- [What to do]:
Taking each line of the records in turn, count those containing "settings" and report only the number.

- [Records for this task]:
-.-.-
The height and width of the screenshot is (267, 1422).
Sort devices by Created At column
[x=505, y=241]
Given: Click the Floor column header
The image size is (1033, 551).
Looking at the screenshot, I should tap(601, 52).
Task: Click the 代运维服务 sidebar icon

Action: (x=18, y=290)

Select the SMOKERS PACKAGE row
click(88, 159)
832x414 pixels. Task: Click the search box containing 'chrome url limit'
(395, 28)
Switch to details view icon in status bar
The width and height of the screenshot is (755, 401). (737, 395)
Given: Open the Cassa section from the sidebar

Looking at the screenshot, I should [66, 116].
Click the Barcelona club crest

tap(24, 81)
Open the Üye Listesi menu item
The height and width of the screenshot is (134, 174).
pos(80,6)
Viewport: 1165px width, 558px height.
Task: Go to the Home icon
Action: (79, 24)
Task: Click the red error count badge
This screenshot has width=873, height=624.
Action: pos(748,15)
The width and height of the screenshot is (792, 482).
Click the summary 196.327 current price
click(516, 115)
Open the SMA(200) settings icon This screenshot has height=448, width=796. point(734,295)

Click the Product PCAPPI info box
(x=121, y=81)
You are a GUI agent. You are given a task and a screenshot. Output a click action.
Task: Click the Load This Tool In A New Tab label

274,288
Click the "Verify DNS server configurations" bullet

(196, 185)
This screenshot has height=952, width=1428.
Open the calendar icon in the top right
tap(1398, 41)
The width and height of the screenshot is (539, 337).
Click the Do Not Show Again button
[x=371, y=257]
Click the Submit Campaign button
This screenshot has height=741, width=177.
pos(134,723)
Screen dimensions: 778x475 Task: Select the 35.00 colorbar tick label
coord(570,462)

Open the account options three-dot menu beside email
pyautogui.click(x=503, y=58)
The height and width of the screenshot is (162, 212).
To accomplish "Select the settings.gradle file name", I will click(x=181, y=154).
-.-.-
- [Exercise solution]:
2